納豆の効果

納豆の原料である大豆は「畑のお肉」といわれるように低カロリーのうえ、良質なたんぱく質に富み、カルシウム、ビタミン、カリウム、鉄分といったミネラル分をたくさん含んでいます。さらに大豆にはイソフラボン、サポニン、ペプチドと呼ばれる機能性成分が含まれ、血液中の中性脂肪やコレステロールを低下、血液をサラサラにし動脈硬化予防、肥満改善に作用するなど生活習慣病全般にわたって効果的な食品です。

納豆には原料の大豆から良質なたんぱく質に富みこの大豆たんぱく質が血液中のコレステロールに関係し、中性脂肪を下げ血液の健康をサポートします。
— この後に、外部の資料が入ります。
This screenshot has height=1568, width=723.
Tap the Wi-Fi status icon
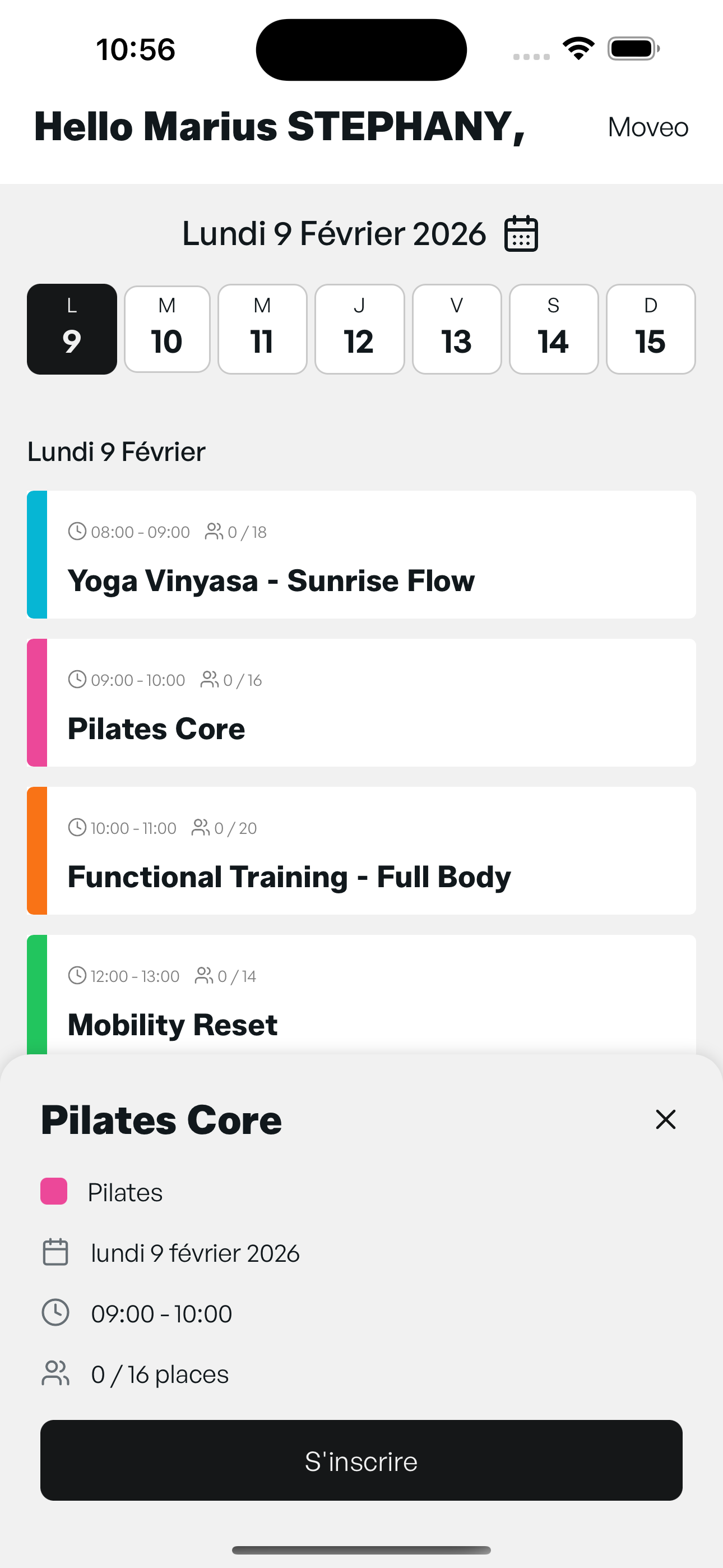pyautogui.click(x=578, y=49)
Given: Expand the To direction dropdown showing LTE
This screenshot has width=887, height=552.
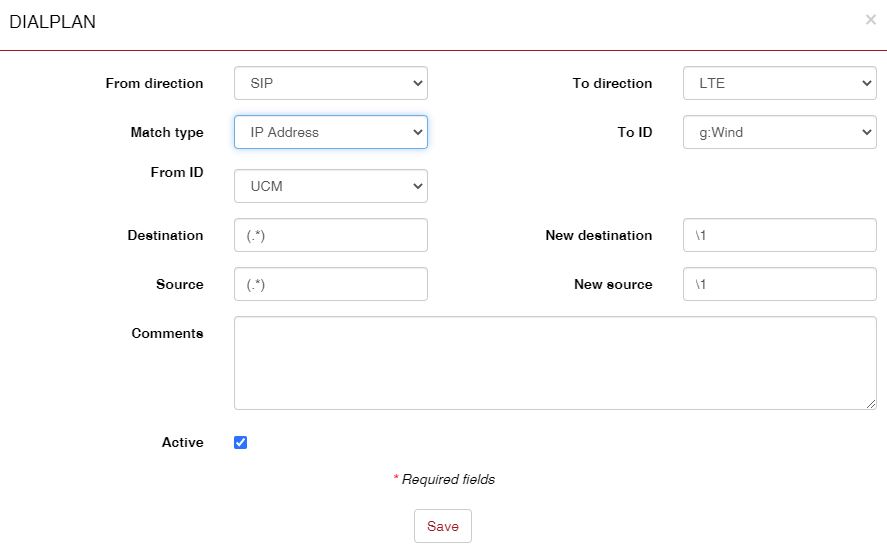Looking at the screenshot, I should coord(779,84).
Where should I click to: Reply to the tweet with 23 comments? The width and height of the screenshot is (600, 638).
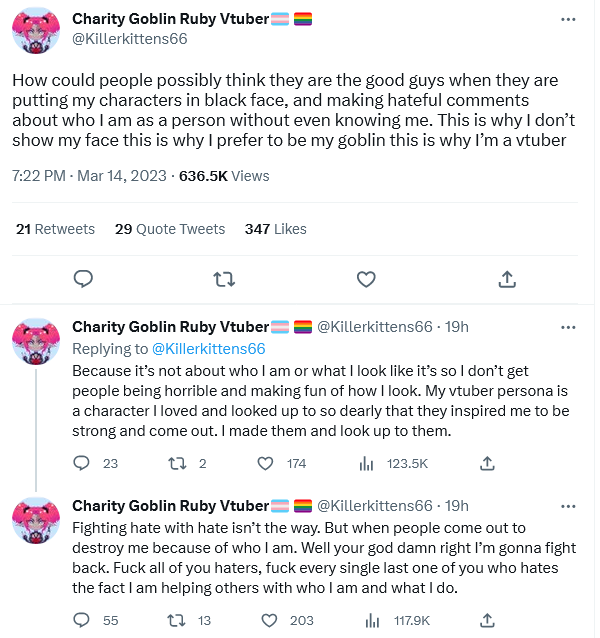tap(81, 463)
大豆のたんぱく質は、脂肪を分解する消化液・胆汁酸と結合しやすい性質を持ちます。胆汁酸はコレステロールを原料に肝臓で作られる消化液で、腸管で機能を果たすと本来は肝臓へ戻りますが、大豆たんぱく質はこの胆汁酸と結びつき便とともに排泄してしまいます。肝臓は不足した胆汁酸を補おうと血液中のコレステロールを積極的に使うため、コレステロール値は下がります。 さらに脂肪分の吸収を抑える作用によって中性脂肪も下がります。
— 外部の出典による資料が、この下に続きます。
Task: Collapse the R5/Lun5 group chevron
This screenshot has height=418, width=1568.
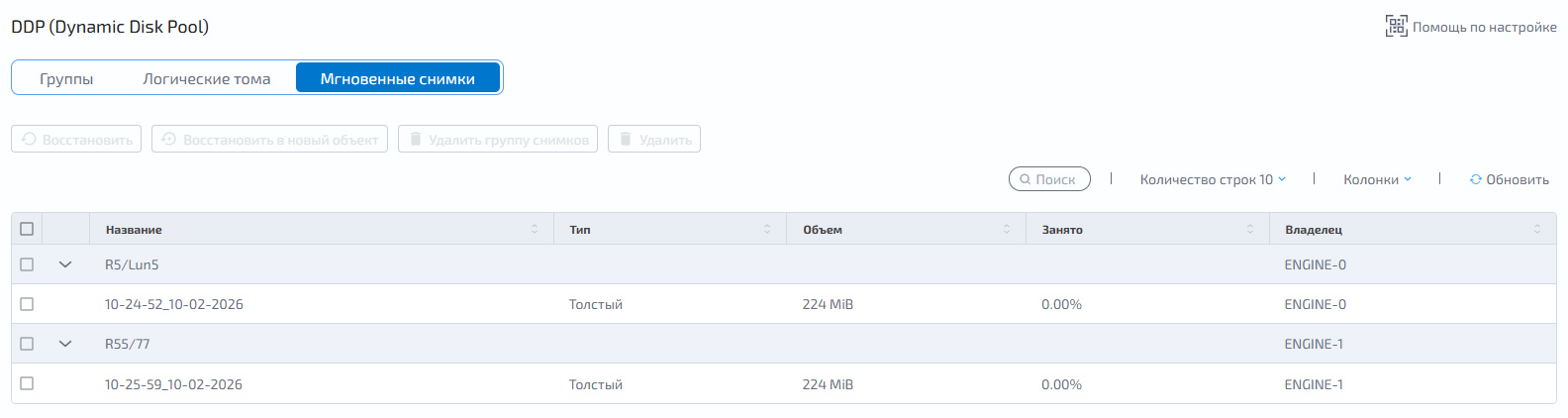Action: (65, 264)
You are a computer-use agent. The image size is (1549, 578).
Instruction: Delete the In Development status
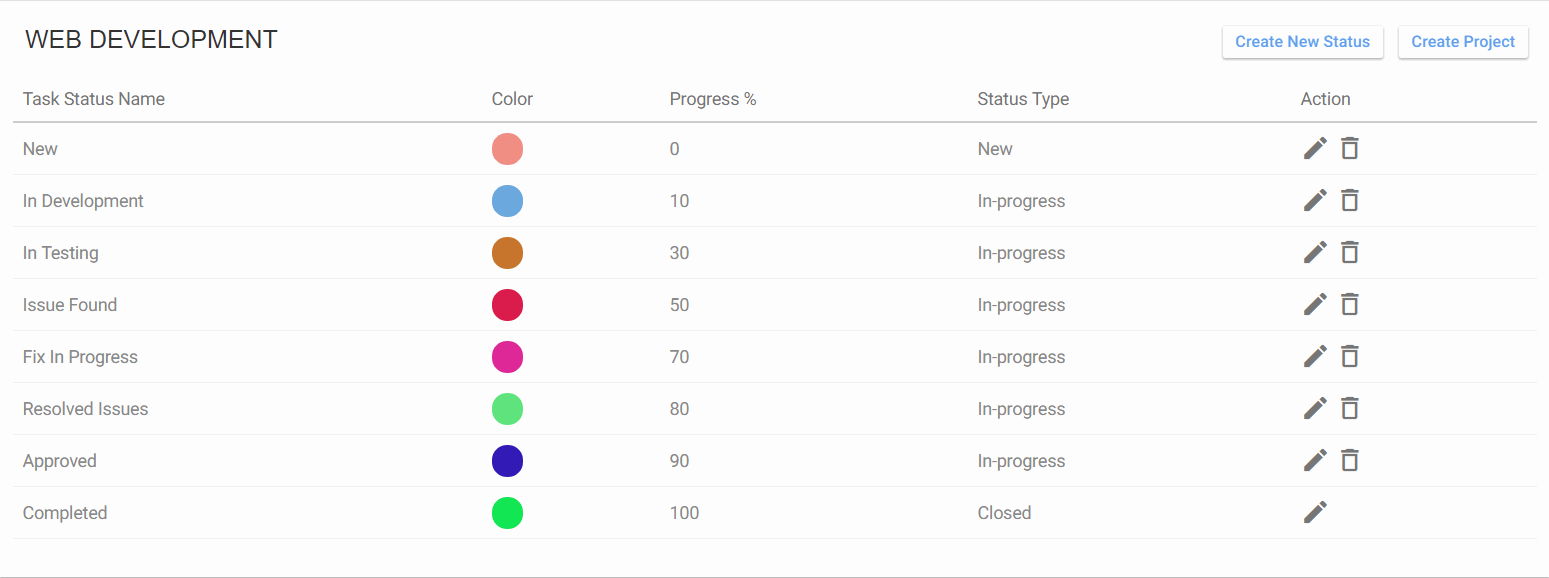click(1349, 200)

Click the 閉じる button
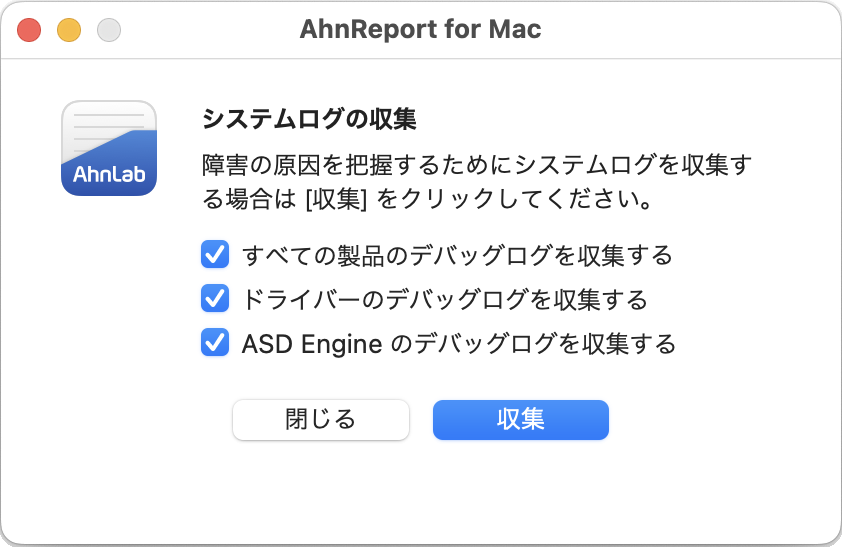(321, 420)
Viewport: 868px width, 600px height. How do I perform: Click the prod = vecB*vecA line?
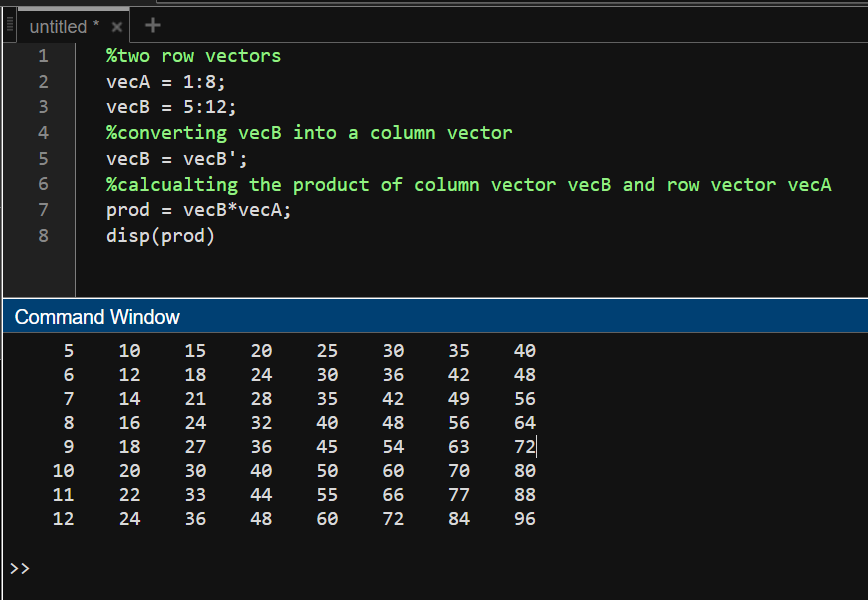tap(199, 210)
納豆は大豆を使った代表的な発酵食品ですが、発酵食品はその発酵過程において、微生物により食品の成分が分解され、さらに微生物が作り出した新しい成分が加わり、栄養価を高めます。発酵食品は発酵過程で微生物が食品の分解を行っているため消化吸収がよく体に優しい食品です。

納豆の場合には、発酵の過程で納豆菌が「ナットウキナーゼ」という酵素を作り出します。このナットウキナーゼは血栓(血液中の詰まり)の原因となるたんぱく質を溶かして血液をサラサラにし、動脈硬化や脳梗塞などの血管疾患を予防する働きがあります。その他、腸内の善玉菌を増やして腸内環境を整え、便秘を解消、抗菌作用、老化防止作用に働きます。